Wheelie kann ich nicht, kann nur auf dem hr hüpfen da merk ich nichts. 

Generell ist das echt der quatschfug schlechthin was da so geschrieben wird und jeder der sich davon mehr beeinflussen lässt als von einer testfahrt, den lassen wir im glauben, dass so tests sinnvoll sind und das icb ein total schlechtes rad ist. 

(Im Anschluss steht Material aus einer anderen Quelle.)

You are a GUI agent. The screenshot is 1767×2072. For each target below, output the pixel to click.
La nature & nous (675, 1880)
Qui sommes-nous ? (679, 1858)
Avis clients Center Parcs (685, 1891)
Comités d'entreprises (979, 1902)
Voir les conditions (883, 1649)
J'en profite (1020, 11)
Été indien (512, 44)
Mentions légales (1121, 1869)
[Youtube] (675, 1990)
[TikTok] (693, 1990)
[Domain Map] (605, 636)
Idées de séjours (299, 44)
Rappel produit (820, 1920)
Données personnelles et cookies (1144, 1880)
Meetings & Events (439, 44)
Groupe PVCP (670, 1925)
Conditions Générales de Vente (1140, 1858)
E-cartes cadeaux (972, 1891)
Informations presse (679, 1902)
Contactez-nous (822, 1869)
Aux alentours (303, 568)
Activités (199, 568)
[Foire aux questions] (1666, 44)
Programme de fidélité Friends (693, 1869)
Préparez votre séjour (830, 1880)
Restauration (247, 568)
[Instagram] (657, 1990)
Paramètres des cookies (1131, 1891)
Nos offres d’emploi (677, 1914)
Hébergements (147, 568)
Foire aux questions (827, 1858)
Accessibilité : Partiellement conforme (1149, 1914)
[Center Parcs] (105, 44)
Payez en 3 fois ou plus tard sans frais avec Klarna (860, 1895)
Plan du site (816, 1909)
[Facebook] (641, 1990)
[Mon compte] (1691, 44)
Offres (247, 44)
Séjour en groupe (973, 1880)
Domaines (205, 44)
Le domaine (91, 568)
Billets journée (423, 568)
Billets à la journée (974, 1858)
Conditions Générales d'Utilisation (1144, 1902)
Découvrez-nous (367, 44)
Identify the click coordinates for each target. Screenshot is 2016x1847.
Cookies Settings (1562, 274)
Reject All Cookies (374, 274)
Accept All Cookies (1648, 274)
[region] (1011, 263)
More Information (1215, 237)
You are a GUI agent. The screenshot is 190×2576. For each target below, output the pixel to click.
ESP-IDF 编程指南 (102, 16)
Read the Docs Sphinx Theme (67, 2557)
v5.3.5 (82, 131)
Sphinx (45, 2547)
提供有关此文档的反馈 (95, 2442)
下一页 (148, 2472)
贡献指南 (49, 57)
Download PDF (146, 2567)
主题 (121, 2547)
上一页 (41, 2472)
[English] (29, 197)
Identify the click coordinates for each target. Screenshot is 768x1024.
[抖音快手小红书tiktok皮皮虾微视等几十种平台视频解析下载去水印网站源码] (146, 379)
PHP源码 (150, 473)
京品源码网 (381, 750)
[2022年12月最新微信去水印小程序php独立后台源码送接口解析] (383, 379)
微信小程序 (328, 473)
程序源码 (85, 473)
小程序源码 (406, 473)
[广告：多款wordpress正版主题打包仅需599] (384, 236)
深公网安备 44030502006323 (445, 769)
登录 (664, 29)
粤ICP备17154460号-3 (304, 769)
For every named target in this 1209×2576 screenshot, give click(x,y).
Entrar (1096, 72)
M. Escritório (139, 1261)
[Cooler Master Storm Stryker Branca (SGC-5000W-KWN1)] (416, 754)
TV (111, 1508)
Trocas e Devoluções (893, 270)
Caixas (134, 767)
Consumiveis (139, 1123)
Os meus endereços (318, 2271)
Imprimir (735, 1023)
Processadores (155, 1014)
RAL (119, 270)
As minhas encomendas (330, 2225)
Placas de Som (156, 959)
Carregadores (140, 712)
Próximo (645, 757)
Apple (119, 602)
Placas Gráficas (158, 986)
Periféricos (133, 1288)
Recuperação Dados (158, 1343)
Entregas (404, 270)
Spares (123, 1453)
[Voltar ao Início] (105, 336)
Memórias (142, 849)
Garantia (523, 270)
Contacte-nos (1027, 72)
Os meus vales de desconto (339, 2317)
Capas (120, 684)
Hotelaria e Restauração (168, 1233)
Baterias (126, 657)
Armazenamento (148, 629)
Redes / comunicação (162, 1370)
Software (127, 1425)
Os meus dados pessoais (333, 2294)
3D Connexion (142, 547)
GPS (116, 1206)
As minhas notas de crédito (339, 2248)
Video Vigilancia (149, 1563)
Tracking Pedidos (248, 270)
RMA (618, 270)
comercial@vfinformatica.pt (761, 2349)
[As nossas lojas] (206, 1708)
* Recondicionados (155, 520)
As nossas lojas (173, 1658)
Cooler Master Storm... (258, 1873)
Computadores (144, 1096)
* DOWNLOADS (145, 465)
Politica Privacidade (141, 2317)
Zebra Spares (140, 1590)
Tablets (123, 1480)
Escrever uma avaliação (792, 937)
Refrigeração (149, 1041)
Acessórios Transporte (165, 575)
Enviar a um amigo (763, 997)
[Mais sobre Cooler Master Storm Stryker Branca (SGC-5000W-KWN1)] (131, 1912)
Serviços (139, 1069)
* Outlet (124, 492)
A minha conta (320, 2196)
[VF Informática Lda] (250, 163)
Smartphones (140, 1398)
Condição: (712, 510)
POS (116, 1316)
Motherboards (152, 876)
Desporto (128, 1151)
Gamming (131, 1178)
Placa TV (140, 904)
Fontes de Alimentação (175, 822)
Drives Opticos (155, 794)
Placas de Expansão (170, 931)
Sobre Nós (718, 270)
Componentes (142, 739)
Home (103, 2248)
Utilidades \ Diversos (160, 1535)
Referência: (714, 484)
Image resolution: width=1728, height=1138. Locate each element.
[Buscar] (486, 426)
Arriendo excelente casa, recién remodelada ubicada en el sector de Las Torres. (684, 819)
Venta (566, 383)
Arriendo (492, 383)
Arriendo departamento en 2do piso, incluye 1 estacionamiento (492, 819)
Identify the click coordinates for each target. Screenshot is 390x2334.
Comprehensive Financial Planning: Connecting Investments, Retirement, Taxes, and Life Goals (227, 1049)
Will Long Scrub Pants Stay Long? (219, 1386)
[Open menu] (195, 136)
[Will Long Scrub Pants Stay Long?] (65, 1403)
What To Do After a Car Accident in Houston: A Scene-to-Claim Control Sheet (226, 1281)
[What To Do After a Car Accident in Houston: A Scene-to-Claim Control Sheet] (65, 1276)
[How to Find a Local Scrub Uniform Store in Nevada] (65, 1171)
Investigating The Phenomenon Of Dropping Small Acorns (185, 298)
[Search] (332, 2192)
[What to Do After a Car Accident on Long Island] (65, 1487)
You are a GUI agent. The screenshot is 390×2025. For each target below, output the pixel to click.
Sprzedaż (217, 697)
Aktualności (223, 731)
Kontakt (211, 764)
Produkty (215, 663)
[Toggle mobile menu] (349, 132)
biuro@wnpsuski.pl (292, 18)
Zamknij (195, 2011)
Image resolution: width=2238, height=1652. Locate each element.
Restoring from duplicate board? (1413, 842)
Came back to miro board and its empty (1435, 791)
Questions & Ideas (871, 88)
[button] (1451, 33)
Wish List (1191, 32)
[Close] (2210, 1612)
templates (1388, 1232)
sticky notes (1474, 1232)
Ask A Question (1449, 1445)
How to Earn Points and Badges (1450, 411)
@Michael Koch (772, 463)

Mehr fahren, weniger denken wäre hier im forum generell eine gute empfehlung


----------



## nino85 (3. März 2014)

Eisbein schrieb:


> Mehr fahren, weniger denken wäre hier im forum generell eine gute empfehlung



Aber das Wetter ist doch grad so bäh


----------



## MTB-News.de




----------



## Eisbein (3. März 2014)

nino85 schrieb:


> Aber das Wetter ist doch grad so bäh


12grad, blauer himmel, kein schnee bis 1400m 
Ja, ist nicht das beste wetter.


----------



## Lt.AnimalMother (3. März 2014)

So sieht's hier auch aus. Ok, das mit den 1400m ist so ne Sache. Aber liegen bleibt hier auf der Höhe definitiv nix


----------



## nino85 (3. März 2014)

Schön wärs. 5-6 Grad. Feucht-Kalt. Matschige Trails... Ich beneide euch


----------



## bansaiman (6. März 2014)

Habe ein Prob:

auf 10fach NAtrieb umgerüstet. Alles funktioniert und auf dem 11er Ritzel will die Kette nicht greifen udn die Gleieder rutschen über die Zähne. Kette zu lang oder woran liegt´s?


----------



## KainerM (6. März 2014)

Kette neu oder alt und ausgelutscht?

mfg


----------



## Kharne (6. März 2014)

Klassiker: Etwas zu viel Spannung und den Anschlag etwas zu weit reingedreht.
Bei 10-fach darfst du den Zug beim Klemmen nicht spannen, der muss ganz locker reingelegt werden.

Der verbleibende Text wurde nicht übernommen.